Le Madri di Plaza de Mayo e la trasformazione della protesta in causa collettiva
Di fronte all’impossibilità di ottenere verità attraverso iniziative individuali in un contesto repressivo, Almeida decise di unirsi ad altre madri accomunate dalla stessa tragedia. Da quell’unione nacque il movimento delle Madri di Plaza de Mayo, destinato a diventare uno dei simboli della denuncia delle sparizioni forzate. Almeida ebbe un ruolo centrale all’interno della componente Línea Fundadora, di cui è stata presidente, contribuendo a dare struttura e continuità all’azione del gruppo.
L’impegno del movimento portò la richiesta di accertamento delle violazioni fino a sedi internazionali, tra cui la Commissione interamericana dei Diritti umani, contribuendo a rompere l’isolamento in cui molte famiglie delle vittime erano state confinate.

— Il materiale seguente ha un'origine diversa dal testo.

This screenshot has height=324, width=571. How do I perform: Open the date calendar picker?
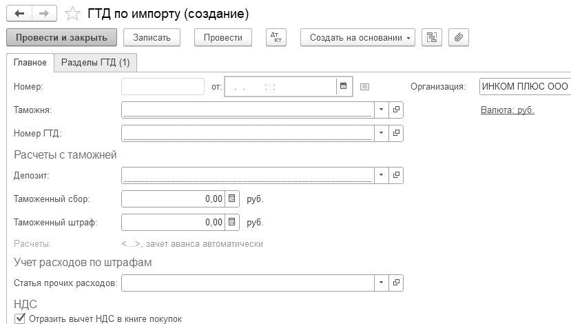pos(343,86)
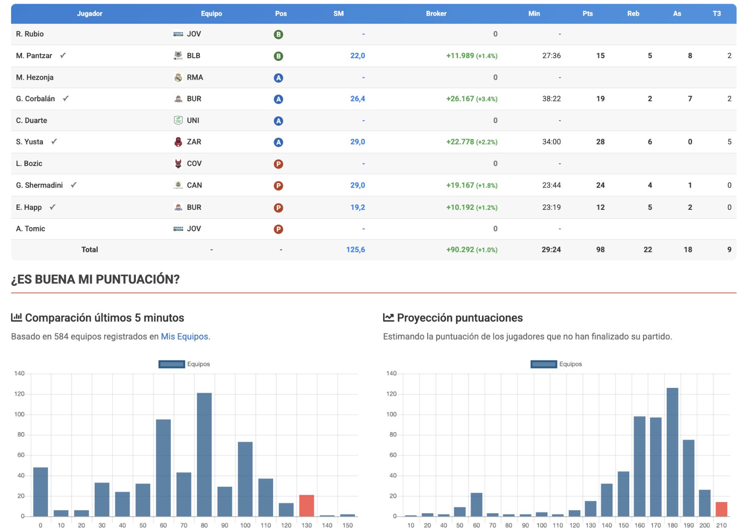This screenshot has height=532, width=745.
Task: Click S. Yusta's blue A position badge
Action: [x=278, y=142]
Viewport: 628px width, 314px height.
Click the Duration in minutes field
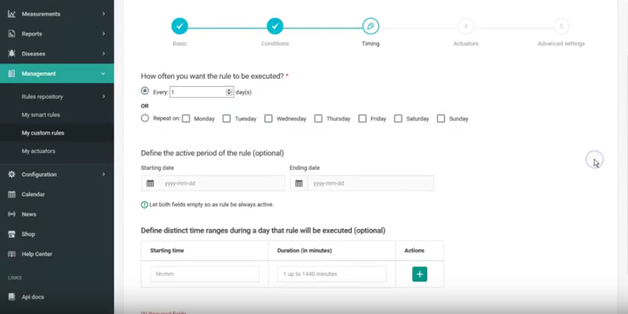pos(331,274)
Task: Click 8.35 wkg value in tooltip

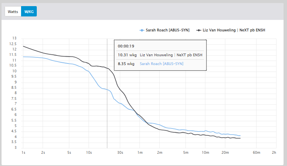Action: (x=127, y=64)
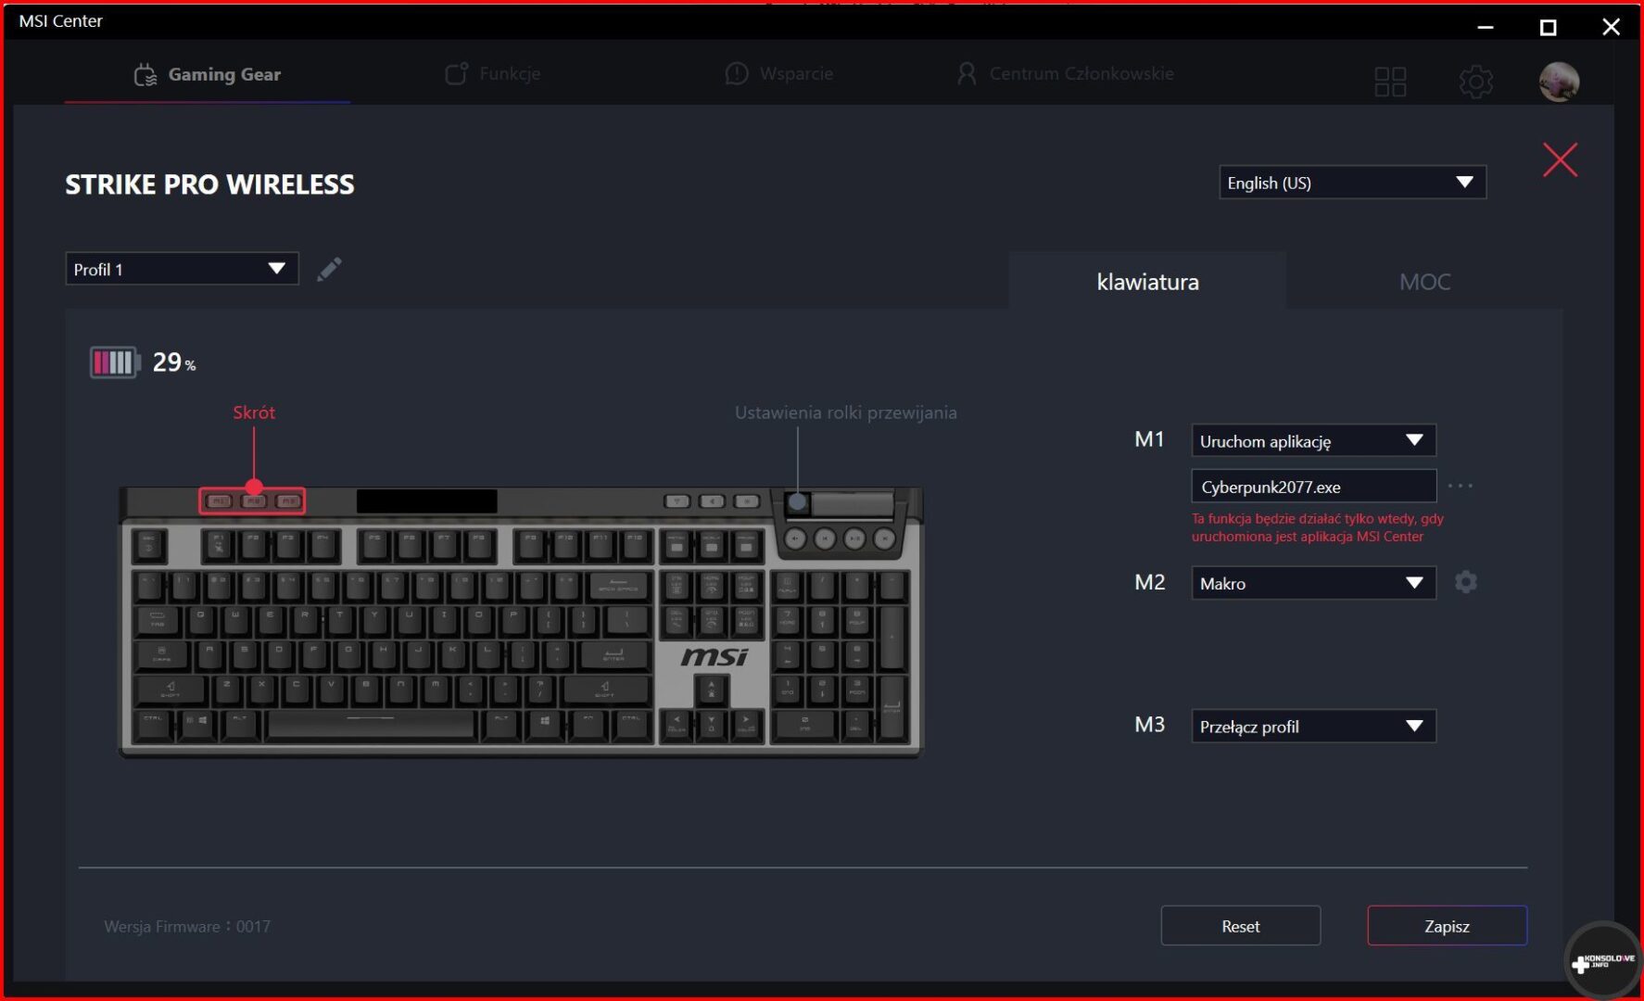Open the English (US) language dropdown
This screenshot has width=1644, height=1001.
[x=1352, y=183]
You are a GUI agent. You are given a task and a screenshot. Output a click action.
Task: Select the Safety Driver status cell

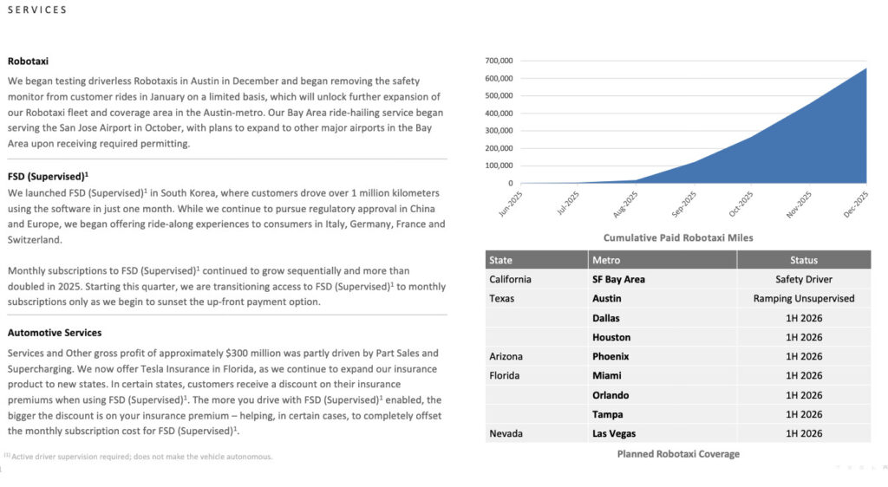[x=803, y=279]
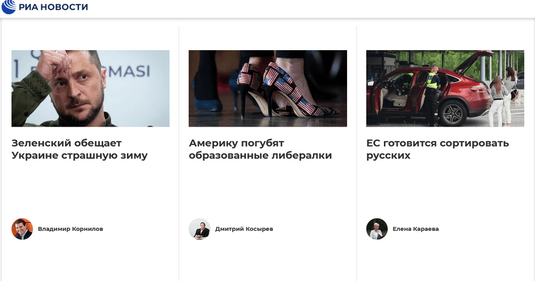The image size is (535, 281).
Task: Click the red car's rear wheel in photo
Action: pyautogui.click(x=453, y=112)
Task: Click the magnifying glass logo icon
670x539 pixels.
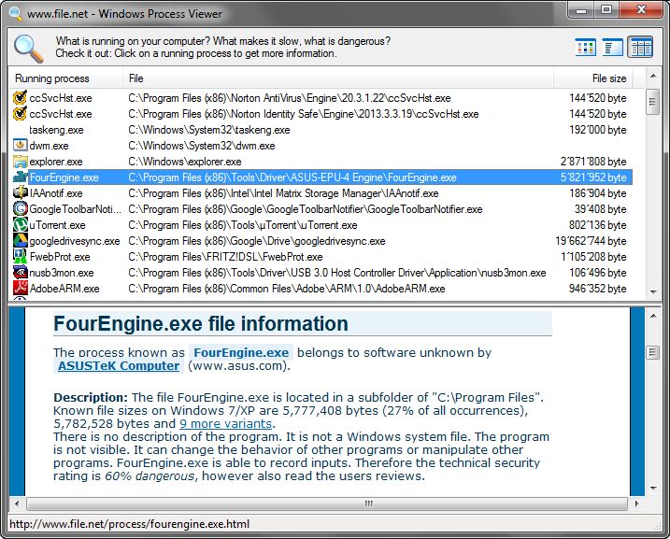Action: (x=28, y=47)
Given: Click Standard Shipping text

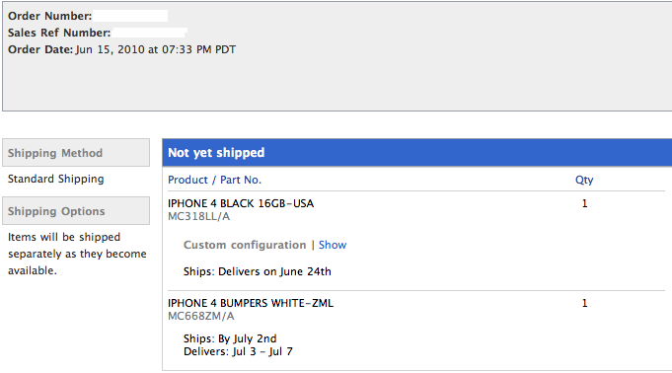Looking at the screenshot, I should click(55, 179).
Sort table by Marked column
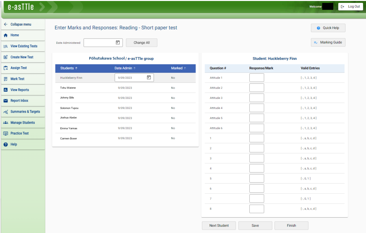 pyautogui.click(x=178, y=68)
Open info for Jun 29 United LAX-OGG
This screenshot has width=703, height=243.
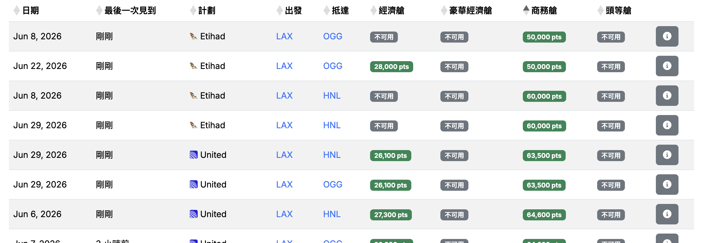(x=667, y=184)
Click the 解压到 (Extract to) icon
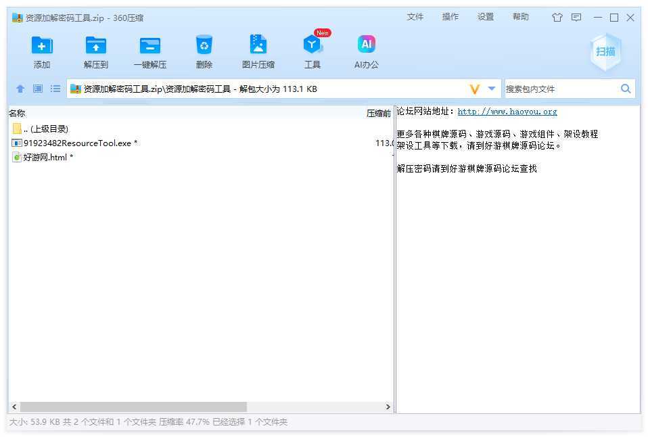Viewport: 648px width, 437px height. [x=96, y=46]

L’eredità di Taty Almeida: memoria, verità e giustizia
Negli ultimi anni Almeida ha continuato a testimoniare pubblicamente il significato della battaglia dei familiari dei desaparecidos, sottolineando come il passare del tempo non cancelli l’assenza né il bisogno di risposte. Assunta la guida formale della struttura nel 2024, ha lavorato perché la memoria e il mandato etico del movimento restassero vivi e trasmessi alle nuove generazioni, ribadendo il valore della richiesta di memoria, verità e giustizia come elemento centrale per la tutela della democrazia.